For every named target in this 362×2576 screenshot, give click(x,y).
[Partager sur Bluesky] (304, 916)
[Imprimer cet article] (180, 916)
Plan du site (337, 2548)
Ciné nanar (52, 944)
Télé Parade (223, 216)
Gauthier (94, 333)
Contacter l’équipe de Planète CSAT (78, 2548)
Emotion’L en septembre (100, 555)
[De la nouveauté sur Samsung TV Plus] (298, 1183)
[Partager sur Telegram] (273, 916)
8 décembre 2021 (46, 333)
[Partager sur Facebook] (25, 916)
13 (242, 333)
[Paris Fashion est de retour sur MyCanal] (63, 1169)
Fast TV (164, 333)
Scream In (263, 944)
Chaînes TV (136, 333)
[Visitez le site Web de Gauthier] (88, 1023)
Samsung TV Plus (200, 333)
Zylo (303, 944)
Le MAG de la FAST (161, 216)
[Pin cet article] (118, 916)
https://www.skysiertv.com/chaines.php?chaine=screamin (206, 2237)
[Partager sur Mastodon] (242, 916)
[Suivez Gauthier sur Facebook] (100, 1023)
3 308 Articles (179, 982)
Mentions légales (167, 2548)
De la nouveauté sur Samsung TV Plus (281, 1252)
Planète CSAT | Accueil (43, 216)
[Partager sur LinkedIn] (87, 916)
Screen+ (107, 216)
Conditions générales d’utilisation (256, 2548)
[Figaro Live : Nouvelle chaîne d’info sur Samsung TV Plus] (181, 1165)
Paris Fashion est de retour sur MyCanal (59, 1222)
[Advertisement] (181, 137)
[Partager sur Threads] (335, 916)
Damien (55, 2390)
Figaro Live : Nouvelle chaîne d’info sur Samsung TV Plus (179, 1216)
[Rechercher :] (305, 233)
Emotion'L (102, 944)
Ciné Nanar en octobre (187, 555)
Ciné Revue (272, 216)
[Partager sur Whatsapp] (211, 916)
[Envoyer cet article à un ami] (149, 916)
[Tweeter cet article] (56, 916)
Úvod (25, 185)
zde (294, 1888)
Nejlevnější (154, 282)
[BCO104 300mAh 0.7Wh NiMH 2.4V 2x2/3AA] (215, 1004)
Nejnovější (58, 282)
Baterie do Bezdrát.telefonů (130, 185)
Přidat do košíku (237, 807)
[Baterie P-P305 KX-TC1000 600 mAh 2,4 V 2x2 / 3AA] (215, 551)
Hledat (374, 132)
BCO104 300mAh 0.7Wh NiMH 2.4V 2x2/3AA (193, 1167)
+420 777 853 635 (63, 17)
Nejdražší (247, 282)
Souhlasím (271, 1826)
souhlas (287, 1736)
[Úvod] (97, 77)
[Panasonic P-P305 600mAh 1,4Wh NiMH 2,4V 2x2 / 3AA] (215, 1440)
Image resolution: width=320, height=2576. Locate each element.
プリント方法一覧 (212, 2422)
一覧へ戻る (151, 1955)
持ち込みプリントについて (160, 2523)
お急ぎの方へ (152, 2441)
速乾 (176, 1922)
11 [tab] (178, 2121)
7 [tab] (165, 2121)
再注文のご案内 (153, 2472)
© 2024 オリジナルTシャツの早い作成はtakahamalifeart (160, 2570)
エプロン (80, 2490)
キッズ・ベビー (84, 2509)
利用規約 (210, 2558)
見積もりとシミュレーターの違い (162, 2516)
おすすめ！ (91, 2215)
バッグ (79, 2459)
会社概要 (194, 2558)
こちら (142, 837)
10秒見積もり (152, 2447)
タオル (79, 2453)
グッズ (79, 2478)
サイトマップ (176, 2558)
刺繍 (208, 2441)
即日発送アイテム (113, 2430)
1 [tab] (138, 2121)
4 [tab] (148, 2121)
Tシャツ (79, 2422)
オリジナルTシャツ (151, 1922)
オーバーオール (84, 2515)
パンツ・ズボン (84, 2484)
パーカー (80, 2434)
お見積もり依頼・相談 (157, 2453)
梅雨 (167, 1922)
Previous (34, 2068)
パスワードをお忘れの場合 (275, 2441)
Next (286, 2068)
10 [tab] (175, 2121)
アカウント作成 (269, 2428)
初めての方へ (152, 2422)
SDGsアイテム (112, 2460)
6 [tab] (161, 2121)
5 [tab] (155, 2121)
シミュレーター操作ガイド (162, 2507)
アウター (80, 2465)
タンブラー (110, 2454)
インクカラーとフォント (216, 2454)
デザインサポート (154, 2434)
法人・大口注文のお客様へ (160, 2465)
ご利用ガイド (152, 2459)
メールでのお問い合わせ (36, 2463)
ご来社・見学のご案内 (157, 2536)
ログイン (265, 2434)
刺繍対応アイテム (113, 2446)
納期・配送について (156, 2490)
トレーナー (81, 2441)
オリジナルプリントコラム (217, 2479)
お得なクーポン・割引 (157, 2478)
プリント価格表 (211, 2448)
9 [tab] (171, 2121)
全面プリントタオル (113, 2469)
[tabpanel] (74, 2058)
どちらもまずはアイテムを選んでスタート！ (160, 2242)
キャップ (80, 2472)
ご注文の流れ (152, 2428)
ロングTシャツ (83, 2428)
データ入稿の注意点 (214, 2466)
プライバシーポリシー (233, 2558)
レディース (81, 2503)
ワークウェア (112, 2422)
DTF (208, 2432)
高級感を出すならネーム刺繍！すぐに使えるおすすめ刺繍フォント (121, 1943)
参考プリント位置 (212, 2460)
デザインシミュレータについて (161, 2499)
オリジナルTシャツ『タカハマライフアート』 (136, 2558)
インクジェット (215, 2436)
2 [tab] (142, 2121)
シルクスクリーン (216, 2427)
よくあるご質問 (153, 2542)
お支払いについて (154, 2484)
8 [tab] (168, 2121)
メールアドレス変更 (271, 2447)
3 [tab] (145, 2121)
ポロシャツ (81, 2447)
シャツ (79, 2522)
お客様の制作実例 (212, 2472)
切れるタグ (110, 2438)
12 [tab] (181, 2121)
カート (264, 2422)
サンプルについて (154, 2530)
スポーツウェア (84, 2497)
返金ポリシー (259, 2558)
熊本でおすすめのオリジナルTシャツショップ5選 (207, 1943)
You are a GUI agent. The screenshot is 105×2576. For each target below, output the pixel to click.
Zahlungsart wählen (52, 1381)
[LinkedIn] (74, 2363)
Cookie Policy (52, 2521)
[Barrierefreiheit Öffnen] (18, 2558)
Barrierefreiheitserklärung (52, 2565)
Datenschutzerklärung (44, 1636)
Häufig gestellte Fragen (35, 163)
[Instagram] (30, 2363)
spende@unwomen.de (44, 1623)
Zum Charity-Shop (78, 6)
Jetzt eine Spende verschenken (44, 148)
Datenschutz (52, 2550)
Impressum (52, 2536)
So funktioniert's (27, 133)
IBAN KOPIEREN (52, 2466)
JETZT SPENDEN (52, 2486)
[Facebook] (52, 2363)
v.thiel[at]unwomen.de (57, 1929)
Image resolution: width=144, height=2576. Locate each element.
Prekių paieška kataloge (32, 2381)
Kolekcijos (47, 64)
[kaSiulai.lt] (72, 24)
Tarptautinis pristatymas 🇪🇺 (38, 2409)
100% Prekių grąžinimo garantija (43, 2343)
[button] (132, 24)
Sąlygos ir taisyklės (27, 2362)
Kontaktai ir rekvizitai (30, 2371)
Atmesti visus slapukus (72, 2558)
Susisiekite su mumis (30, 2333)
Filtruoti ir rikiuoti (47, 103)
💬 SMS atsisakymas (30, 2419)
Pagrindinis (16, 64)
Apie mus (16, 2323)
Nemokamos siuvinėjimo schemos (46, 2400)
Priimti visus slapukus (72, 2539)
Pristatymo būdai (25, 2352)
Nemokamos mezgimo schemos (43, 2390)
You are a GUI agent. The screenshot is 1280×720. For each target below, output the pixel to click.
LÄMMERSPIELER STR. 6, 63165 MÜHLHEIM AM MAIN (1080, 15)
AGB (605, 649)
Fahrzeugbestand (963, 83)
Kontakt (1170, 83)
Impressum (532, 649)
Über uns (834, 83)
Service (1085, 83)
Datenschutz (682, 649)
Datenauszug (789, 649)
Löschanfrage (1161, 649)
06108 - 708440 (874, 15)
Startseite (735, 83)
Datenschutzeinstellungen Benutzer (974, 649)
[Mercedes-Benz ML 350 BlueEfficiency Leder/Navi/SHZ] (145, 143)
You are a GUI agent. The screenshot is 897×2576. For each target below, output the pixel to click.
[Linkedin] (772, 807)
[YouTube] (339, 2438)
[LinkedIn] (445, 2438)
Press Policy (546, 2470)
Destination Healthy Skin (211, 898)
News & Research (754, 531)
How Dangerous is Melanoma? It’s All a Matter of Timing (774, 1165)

## PROBLEM TO SOLVE
Search the material above for "Live". Pull out each line where it shows up.

## RESULT OF THE TASK
[Figaro Live : Nouvelle chaîne d’info sur Samsung TV Plus] (181, 1165)
Figaro Live : Nouvelle chaîne d’info sur Samsung TV Plus (179, 1216)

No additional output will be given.